Lin Di (; born 1975 in Shanghai) is a Chinese musician, composer, and vocalist.

Her current band is Cold Fairyland, a progressive rock band in which she plays pipa and keyboard synthesizers, and also sings.

Lin began playing pipa at the age of four. She studied at the Shanghai Conservatory of Music where she majored in traditional Chinese music and pipa. In 2001, she started her own band, Cold Fairyland, with bass guitarist Su Yong, and composed original music for various commercial projects and orchestral works. She performs occasionally with the Shanghai-based band Swing Shine.

Lin is also an avid photographer.

Discography

Solo albums 
Ten Days In Magic Land (魔境十日) by Lin Di - 2002
Bride in Legend (迷路新娘) by Lin Di - 2004
Meet in Secret Garden by Miyadudu - 2009
The Gossypium Era by Lin Di - 2011
Buddhist Scriptures by Lin Di - 2012
The One Tree Forest by Lin Di - 2021

With Swing Shine 
Marguerite  - 2011
Rootless Clouds  - 2013

With Cold Fairyland 
Flying Over the City (在城市上空飞翔) (demo) - 2001
Kingdom of Benevolent Strangers (陌生仙子国) - 2003
Cold Fairyland 2005 Live (冷酷仙境 2005现场) - 2006
Seeds on the Ground (地上的种子) - 2007

CDs are available from CDbaby.com. To stream online, please visit the artist's Bandcamp or Spotify.

## MATERIAL PROVIDED
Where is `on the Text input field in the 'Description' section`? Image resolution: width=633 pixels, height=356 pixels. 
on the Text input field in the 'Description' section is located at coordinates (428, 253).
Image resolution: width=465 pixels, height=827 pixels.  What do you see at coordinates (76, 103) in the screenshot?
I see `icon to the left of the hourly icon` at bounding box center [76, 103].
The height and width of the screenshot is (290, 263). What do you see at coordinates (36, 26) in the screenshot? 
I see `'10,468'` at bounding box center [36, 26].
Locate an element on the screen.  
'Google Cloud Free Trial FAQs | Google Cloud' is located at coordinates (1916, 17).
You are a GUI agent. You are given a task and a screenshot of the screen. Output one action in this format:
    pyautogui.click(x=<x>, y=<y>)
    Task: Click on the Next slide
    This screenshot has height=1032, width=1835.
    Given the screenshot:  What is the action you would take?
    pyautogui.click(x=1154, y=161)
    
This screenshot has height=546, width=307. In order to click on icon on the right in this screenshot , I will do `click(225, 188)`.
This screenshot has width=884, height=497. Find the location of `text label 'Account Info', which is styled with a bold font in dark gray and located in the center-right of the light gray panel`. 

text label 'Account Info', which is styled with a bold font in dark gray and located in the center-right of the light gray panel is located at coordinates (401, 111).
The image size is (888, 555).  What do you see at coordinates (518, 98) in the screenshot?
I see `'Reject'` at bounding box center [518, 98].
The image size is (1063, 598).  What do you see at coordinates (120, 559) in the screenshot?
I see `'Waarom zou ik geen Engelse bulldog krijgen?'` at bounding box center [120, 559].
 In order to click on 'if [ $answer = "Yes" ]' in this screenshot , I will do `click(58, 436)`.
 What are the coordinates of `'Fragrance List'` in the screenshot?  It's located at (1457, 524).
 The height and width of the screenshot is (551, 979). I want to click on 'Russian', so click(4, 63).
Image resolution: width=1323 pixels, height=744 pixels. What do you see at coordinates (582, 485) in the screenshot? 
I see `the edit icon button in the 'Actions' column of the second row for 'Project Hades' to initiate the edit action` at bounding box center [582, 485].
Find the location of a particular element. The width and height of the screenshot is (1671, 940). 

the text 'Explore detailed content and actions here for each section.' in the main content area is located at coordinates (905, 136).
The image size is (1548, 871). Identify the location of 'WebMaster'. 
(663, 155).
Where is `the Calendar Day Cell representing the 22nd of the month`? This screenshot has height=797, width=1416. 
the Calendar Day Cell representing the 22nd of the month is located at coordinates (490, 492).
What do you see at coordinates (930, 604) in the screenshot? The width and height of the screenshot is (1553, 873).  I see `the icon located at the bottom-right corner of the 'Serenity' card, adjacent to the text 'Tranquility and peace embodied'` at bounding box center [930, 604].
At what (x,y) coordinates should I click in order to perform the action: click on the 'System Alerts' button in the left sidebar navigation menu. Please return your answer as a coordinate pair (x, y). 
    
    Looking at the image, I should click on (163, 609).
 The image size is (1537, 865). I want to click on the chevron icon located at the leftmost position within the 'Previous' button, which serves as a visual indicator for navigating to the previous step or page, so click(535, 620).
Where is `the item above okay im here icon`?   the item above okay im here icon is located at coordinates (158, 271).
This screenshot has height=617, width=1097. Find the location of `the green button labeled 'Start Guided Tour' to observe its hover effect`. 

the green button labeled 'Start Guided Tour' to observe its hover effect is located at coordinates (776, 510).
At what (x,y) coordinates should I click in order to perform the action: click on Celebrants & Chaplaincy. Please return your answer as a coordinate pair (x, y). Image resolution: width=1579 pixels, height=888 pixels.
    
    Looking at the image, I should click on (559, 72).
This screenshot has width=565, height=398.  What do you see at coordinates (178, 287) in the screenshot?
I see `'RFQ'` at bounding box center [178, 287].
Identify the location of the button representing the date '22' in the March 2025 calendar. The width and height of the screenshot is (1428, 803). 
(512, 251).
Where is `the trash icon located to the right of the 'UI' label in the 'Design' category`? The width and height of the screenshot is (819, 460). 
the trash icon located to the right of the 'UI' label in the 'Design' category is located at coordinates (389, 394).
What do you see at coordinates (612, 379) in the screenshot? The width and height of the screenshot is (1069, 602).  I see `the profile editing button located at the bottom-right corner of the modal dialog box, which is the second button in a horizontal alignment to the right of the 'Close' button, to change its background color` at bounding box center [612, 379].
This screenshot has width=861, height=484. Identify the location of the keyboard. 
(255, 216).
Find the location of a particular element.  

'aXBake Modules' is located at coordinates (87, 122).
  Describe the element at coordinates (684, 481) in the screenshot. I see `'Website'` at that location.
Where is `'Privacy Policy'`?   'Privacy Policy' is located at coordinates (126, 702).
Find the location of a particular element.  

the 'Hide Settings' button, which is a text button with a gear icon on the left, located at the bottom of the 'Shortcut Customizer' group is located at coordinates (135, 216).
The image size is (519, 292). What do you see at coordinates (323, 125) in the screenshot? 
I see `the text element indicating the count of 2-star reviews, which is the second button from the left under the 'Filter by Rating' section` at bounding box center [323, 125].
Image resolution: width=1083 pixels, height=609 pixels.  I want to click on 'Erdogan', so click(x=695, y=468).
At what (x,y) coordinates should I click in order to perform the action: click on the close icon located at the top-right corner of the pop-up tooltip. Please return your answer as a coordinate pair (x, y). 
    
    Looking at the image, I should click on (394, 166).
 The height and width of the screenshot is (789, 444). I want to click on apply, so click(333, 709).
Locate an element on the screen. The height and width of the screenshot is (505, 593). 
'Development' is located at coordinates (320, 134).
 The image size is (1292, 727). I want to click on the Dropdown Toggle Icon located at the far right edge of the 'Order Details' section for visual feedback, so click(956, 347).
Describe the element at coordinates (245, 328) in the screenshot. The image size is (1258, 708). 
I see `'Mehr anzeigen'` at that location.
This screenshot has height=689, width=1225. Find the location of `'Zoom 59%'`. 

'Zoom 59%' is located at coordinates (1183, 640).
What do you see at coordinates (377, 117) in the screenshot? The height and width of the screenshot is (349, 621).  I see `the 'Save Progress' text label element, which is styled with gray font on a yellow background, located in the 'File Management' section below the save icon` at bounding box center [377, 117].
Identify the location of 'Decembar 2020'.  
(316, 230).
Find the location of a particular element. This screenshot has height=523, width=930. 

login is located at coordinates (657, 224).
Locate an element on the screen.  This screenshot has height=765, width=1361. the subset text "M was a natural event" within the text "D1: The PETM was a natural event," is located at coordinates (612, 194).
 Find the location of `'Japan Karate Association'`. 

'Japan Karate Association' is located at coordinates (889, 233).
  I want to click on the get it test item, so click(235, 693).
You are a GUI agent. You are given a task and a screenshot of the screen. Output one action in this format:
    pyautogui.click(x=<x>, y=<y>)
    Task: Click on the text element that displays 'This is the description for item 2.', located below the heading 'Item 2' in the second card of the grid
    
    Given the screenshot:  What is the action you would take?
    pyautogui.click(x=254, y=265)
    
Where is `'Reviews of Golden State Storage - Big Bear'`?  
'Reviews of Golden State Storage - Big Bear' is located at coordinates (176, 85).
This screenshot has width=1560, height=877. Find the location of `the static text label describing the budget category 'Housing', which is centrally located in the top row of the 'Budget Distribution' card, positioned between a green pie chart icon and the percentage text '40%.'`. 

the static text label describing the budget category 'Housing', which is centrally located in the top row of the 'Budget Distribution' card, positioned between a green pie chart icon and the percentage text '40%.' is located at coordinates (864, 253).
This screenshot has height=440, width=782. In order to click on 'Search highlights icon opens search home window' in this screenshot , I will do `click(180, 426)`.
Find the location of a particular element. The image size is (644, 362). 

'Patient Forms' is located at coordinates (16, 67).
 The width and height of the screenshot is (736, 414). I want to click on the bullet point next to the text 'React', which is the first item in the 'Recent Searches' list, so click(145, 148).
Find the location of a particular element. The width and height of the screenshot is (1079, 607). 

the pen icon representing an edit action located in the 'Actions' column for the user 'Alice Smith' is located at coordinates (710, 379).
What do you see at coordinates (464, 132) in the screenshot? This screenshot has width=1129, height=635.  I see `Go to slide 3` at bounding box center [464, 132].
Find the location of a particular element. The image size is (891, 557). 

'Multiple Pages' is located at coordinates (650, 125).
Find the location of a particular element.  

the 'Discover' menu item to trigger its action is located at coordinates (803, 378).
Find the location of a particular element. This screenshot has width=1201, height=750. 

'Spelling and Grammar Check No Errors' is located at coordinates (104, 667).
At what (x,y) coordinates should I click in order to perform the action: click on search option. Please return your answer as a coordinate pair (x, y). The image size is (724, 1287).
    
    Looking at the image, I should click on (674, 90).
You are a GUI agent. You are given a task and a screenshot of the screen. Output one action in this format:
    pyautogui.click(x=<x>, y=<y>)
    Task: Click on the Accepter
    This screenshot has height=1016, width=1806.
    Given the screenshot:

## WRITTEN INSTRUCTION
Using the Lin Di biography, explain where a reader is directed to stream the music online and where the CDs can be bought.

## ANSWER TO THIS EXERCISE
To stream the music online, the reader is directed to the artist's Bandcamp or Spotify. The CDs are available from CDbaby.com.